Records drawn from a dataset:
********
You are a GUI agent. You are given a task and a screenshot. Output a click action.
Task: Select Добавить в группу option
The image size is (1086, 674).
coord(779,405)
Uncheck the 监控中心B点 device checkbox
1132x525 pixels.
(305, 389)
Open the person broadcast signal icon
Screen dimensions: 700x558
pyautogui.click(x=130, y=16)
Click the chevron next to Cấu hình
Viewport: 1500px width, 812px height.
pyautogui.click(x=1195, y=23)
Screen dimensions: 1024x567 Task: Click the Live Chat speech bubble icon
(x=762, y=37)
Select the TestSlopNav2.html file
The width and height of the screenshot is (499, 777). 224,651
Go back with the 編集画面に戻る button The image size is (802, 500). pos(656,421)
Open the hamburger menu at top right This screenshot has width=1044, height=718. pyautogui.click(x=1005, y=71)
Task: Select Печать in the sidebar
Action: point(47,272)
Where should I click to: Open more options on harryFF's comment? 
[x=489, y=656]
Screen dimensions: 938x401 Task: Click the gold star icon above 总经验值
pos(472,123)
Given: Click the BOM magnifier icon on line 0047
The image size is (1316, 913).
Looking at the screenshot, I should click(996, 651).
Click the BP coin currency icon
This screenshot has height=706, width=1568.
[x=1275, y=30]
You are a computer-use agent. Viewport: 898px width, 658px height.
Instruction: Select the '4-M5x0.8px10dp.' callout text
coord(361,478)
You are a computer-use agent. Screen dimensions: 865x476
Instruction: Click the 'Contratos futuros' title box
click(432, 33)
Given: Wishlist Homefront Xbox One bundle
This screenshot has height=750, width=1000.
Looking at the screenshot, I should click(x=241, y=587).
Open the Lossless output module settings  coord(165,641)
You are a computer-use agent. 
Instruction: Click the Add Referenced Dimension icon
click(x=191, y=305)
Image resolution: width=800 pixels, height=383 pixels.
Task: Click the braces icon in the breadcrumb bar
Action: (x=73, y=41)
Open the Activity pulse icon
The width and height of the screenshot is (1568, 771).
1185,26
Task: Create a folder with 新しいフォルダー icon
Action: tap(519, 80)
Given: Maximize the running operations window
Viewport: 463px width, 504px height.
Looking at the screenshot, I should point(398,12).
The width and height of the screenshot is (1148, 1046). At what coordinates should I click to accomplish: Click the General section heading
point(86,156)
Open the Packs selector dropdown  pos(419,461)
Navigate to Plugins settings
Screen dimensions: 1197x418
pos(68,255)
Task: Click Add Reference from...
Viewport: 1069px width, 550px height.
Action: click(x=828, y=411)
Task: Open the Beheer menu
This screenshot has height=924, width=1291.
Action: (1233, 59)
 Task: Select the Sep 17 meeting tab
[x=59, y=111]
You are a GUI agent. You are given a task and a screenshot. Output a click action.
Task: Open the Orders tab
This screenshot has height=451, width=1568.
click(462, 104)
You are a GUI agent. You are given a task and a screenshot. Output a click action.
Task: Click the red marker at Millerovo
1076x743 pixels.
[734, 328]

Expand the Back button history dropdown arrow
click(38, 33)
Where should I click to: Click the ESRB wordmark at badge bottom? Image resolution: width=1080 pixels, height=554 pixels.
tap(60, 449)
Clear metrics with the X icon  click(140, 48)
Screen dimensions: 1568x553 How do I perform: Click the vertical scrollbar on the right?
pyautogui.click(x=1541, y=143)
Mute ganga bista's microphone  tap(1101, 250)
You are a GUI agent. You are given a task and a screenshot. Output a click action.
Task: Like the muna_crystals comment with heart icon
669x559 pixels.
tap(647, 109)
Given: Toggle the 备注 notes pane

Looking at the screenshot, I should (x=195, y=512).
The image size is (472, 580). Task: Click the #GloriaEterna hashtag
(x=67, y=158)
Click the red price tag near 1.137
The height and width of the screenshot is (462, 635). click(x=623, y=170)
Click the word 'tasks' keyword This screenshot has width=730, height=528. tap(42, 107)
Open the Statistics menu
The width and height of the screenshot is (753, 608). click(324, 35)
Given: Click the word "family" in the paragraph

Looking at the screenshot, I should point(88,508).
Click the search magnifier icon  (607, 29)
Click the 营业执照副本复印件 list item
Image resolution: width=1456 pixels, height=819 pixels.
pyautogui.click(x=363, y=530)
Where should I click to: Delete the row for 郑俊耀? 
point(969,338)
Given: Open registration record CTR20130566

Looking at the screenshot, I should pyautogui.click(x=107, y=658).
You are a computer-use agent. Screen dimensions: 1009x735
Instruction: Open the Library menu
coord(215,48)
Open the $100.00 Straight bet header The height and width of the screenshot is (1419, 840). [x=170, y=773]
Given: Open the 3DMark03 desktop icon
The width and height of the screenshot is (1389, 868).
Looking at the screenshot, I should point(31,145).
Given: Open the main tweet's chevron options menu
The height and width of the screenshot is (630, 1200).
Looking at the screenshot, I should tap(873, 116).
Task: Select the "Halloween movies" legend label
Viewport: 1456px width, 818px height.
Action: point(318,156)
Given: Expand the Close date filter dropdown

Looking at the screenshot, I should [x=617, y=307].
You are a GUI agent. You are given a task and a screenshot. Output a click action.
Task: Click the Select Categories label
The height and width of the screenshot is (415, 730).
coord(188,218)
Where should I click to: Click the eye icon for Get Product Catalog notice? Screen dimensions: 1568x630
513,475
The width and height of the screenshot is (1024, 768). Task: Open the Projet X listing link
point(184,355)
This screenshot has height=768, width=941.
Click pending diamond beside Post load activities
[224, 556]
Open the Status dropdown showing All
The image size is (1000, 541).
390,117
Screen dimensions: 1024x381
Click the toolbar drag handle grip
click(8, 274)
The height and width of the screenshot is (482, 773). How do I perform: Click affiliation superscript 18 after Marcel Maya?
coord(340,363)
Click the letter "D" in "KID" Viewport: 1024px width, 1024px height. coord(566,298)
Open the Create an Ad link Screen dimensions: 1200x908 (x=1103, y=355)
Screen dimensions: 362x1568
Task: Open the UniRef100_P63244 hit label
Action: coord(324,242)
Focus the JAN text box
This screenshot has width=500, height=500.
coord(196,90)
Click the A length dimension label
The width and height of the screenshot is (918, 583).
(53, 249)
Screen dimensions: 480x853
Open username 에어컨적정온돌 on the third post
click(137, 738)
********
YOUR OBJECTIVE
Provide a verbatim copy of all the entries.

REPLY
You are a GUI agent. You are given a task and a screenshot. Output a click action.
Task: Select Добавить в группу option
The image size is (1086, 674).
coord(779,405)
Uncheck the 监控中心B点 device checkbox
1132x525 pixels.
(305, 389)
Open the person broadcast signal icon
Screen dimensions: 700x558
pyautogui.click(x=130, y=16)
Click the chevron next to Cấu hình
Viewport: 1500px width, 812px height.
pyautogui.click(x=1195, y=23)
Screen dimensions: 1024x567 Task: Click the Live Chat speech bubble icon
(x=762, y=37)
Select the TestSlopNav2.html file
The width and height of the screenshot is (499, 777). 224,651
Go back with the 編集画面に戻る button The image size is (802, 500). pos(656,421)
Open the hamburger menu at top right This screenshot has width=1044, height=718. pyautogui.click(x=1005, y=71)
Task: Select Печать in the sidebar
Action: point(47,272)
Where should I click to: Open more options on harryFF's comment? 
[x=489, y=656]
Screen dimensions: 938x401 Task: Click the gold star icon above 总经验值
pos(472,123)
Given: Click the BOM magnifier icon on line 0047
The image size is (1316, 913).
Looking at the screenshot, I should click(996, 651).
Click the BP coin currency icon
This screenshot has height=706, width=1568.
[x=1275, y=30]
You are a computer-use agent. Viewport: 898px width, 658px height.
Instruction: Select the '4-M5x0.8px10dp.' callout text
coord(361,478)
You are a computer-use agent. Screen dimensions: 865x476
Instruction: Click the 'Contratos futuros' title box
click(432, 33)
Given: Wishlist Homefront Xbox One bundle
This screenshot has height=750, width=1000.
Looking at the screenshot, I should click(x=241, y=587).
Open the Lossless output module settings  coord(165,641)
You are a computer-use agent. 
Instruction: Click the Add Referenced Dimension icon
click(x=191, y=305)
Image resolution: width=800 pixels, height=383 pixels.
Task: Click the braces icon in the breadcrumb bar
Action: (x=73, y=41)
Open the Activity pulse icon
The width and height of the screenshot is (1568, 771).
1185,26
Task: Create a folder with 新しいフォルダー icon
Action: tap(519, 80)
Given: Maximize the running operations window
Viewport: 463px width, 504px height.
Looking at the screenshot, I should point(398,12).
The width and height of the screenshot is (1148, 1046). At what coordinates should I click to accomplish: Click the General section heading
point(86,156)
Open the Packs selector dropdown  pos(419,461)
Navigate to Plugins settings
Screen dimensions: 1197x418
pos(68,255)
Task: Click Add Reference from...
Viewport: 1069px width, 550px height.
Action: click(x=828, y=411)
Task: Open the Beheer menu
This screenshot has height=924, width=1291.
Action: (1233, 59)
 Task: Select the Sep 17 meeting tab
[x=59, y=111]
You are a GUI agent. You are given a task and a screenshot. Output a click action.
Task: Open the Orders tab
This screenshot has height=451, width=1568.
click(462, 104)
You are a GUI agent. You are given a task and a screenshot. Output a click action.
Task: Click the red marker at Millerovo
1076x743 pixels.
[734, 328]

Expand the Back button history dropdown arrow
click(38, 33)
Where should I click to: Click the ESRB wordmark at badge bottom? Image resolution: width=1080 pixels, height=554 pixels.
tap(60, 449)
Clear metrics with the X icon  click(140, 48)
Screen dimensions: 1568x553 How do I perform: Click the vertical scrollbar on the right?
pyautogui.click(x=1541, y=143)
Mute ganga bista's microphone  tap(1101, 250)
You are a GUI agent. You are given a task and a screenshot. Output a click action.
Task: Like the muna_crystals comment with heart icon
669x559 pixels.
tap(647, 109)
Given: Toggle the 备注 notes pane

Looking at the screenshot, I should (x=195, y=512).
The image size is (472, 580). Task: Click the #GloriaEterna hashtag
(x=67, y=158)
Click the red price tag near 1.137
The height and width of the screenshot is (462, 635). click(x=623, y=170)
Click the word 'tasks' keyword This screenshot has width=730, height=528. tap(42, 107)
Open the Statistics menu
The width and height of the screenshot is (753, 608). click(324, 35)
Given: Click the word "family" in the paragraph

Looking at the screenshot, I should point(88,508).
Click the search magnifier icon  (607, 29)
Click the 营业执照副本复印件 list item
Image resolution: width=1456 pixels, height=819 pixels.
pyautogui.click(x=363, y=530)
Where should I click to: Delete the row for 郑俊耀? 
point(969,338)
Given: Open registration record CTR20130566

Looking at the screenshot, I should pyautogui.click(x=107, y=658).
You are a computer-use agent. Screen dimensions: 1009x735
Instruction: Open the Library menu
coord(215,48)
Open the $100.00 Straight bet header The height and width of the screenshot is (1419, 840). [x=170, y=773]
Given: Open the 3DMark03 desktop icon
The width and height of the screenshot is (1389, 868).
Looking at the screenshot, I should point(31,145).
Given: Open the main tweet's chevron options menu
The height and width of the screenshot is (630, 1200).
Looking at the screenshot, I should tap(873, 116).
Task: Select the "Halloween movies" legend label
Viewport: 1456px width, 818px height.
Action: point(318,156)
Given: Expand the Close date filter dropdown

Looking at the screenshot, I should [x=617, y=307].
You are a GUI agent. You are given a task and a screenshot. Output a click action.
Task: Click the Select Categories label
The height and width of the screenshot is (415, 730).
coord(188,218)
Where should I click to: Click the eye icon for Get Product Catalog notice? Screen dimensions: 1568x630
513,475
The width and height of the screenshot is (1024, 768). Task: Open the Projet X listing link
point(184,355)
This screenshot has height=768, width=941.
Click pending diamond beside Post load activities
[224, 556]
Open the Status dropdown showing All
The image size is (1000, 541).
390,117
Screen dimensions: 1024x381
Click the toolbar drag handle grip
click(8, 274)
The height and width of the screenshot is (482, 773). How do I perform: Click affiliation superscript 18 after Marcel Maya?
coord(340,363)
Click the letter "D" in "KID" Viewport: 1024px width, 1024px height. coord(566,298)
Open the Create an Ad link Screen dimensions: 1200x908 (x=1103, y=355)
Screen dimensions: 362x1568
Task: Open the UniRef100_P63244 hit label
Action: coord(324,242)
Focus the JAN text box
This screenshot has width=500, height=500.
coord(196,90)
Click the A length dimension label
The width and height of the screenshot is (918, 583).
(53, 249)
Screen dimensions: 480x853
Open username 에어컨적정온돌 on the third post
click(137, 738)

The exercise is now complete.